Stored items
* * * *

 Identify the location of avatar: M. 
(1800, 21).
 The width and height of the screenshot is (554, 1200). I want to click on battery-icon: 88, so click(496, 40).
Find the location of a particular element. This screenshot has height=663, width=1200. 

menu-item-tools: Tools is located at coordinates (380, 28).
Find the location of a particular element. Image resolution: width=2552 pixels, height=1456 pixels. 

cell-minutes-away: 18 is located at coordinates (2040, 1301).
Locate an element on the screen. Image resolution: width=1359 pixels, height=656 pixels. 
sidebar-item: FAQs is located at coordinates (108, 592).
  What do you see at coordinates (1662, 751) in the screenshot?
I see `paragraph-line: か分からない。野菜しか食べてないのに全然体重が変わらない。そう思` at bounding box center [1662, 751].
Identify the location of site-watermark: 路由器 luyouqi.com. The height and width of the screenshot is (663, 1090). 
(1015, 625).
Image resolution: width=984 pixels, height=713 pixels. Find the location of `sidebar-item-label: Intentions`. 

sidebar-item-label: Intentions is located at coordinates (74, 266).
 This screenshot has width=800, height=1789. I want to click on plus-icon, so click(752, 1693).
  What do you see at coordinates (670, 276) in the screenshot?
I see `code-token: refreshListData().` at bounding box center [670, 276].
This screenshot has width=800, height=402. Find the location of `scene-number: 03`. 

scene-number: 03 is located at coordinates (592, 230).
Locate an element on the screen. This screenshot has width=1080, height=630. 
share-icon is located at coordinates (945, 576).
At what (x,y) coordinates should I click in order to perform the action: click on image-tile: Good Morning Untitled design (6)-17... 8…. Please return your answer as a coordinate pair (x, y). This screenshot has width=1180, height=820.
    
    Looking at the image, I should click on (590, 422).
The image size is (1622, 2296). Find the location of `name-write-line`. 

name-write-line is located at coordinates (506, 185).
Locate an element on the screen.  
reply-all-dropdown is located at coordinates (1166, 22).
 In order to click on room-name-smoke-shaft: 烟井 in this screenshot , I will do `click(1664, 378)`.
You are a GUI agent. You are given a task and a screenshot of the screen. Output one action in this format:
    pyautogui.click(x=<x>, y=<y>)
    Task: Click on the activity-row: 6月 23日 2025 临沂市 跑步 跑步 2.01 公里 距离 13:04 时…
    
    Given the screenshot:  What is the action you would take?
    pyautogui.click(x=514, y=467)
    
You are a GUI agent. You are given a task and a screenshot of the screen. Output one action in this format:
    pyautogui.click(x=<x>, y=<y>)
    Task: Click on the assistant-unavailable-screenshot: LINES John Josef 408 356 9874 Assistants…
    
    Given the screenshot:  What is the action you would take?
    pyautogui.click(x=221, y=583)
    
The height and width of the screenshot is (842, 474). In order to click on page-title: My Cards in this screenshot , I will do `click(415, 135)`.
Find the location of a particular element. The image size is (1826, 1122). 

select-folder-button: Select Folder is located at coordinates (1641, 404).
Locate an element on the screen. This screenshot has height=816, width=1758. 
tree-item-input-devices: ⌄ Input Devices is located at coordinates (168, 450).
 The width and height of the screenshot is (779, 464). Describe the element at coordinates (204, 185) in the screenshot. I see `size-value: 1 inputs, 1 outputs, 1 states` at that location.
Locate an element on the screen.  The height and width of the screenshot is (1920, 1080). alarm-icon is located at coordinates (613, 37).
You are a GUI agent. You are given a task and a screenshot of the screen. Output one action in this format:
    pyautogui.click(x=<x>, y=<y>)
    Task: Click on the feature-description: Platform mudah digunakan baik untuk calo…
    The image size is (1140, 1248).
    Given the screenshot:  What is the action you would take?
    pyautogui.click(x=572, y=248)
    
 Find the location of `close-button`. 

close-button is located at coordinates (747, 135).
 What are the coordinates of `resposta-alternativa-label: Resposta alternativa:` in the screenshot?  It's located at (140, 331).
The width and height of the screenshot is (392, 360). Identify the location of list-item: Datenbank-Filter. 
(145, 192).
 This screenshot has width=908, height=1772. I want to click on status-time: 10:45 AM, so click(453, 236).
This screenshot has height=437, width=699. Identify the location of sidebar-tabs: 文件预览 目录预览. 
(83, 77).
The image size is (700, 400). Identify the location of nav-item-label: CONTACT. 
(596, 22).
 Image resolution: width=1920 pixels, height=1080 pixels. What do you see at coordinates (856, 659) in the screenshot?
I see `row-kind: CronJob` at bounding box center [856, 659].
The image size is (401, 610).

* * * *

■ Work request ■
Reproduce the part that opens with the line containing "Find the location of a particular element. Image" and closes with the line containing "share-icon is located", substituting "Screen resolution" for "Image resolution" and leaving everything else unchanged.

■ Task result ■
Find the location of a particular element. Screen resolution: width=2552 pixels, height=1456 pixels. 

cell-minutes-away: 18 is located at coordinates (2040, 1301).
Locate an element on the screen. Screen resolution: width=1359 pixels, height=656 pixels. 
sidebar-item: FAQs is located at coordinates (108, 592).
  What do you see at coordinates (1662, 751) in the screenshot?
I see `paragraph-line: か分からない。野菜しか食べてないのに全然体重が変わらない。そう思` at bounding box center [1662, 751].
Identify the location of site-watermark: 路由器 luyouqi.com. The height and width of the screenshot is (663, 1090). 
(1015, 625).
Screen resolution: width=984 pixels, height=713 pixels. Find the location of `sidebar-item-label: Intentions`. 

sidebar-item-label: Intentions is located at coordinates (74, 266).
 This screenshot has width=800, height=1789. I want to click on plus-icon, so click(752, 1693).
  What do you see at coordinates (670, 276) in the screenshot?
I see `code-token: refreshListData().` at bounding box center [670, 276].
This screenshot has width=800, height=402. Find the location of `scene-number: 03`. 

scene-number: 03 is located at coordinates (592, 230).
Locate an element on the screen. This screenshot has width=1080, height=630. 
share-icon is located at coordinates (945, 576).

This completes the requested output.